The Cobb District Attorney’s Office on Friday said that Jonathan Gersh, 38, pleaded guilty to six counts of child molestation and four counts of sexual exploitation of children.
Cobb Superior Court Judge Stephen Schuster ordered Gersh to serve 20 years in prison and 20 more on probation, according to the Cobb DA’s office.
Prosecutors said the acts took place at the victim’s home at an unincorporated Marietta address. She was eight years old at the time.
Gersh was associated with Intown Psychological Associates, which had several offices in metro Atlanta, including one at 1744 Roswell Road in East Cobb.

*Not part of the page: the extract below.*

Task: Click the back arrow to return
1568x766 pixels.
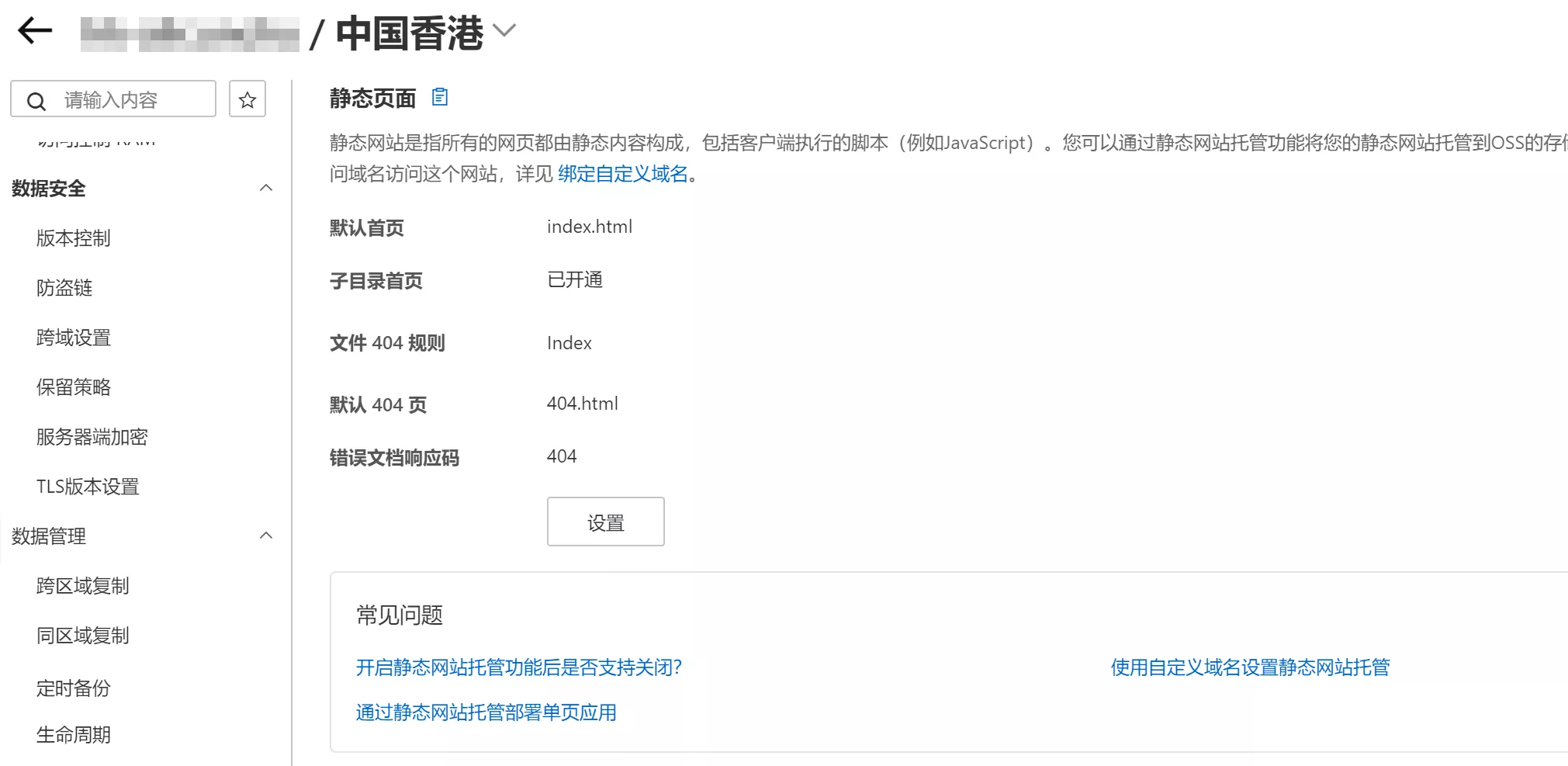Action: coord(33,30)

A woman psychologist who had been dating Gersh told the court she had been “manipulated” into a relationship with him so he could have access to her daughter, and she called him a “selfish, perverted, manipulative sociopath,” according to the DA’s office.
Gersh was arrested Feb. 14, 2018, after Cobb authorities were alerted by the U.S. Department of Homeland Security, which had gotten a tip from Australian law enforcement of an IP address which contained graphic images of child pornography, according to prosecutors.
The DA’s office said Cobb Police got a search warrant on Gersh’s mobile phone, and found more photos of what was termed “child erotica,” including images of children in bathing suits in public places.
“He is an opportunist. He is a child molester. And, he’s an exploiter of children in the worst way,” Cobb Deputy Chief Assistant District Attorney Chuck Boring said.
“These pictures are not baseball cards to be traded. This is pure and simple sex trafficking,” Schuster said in court.
Gersh, who has been in the Cobb County Adult Detention Center since his arrest, will be given sex offender status following his release from prison, the Cobb DA’s office said.
“Aside from this conduct, he’s led an exemplary life,” Gersh’s attorney, Richard Grossman, told the court.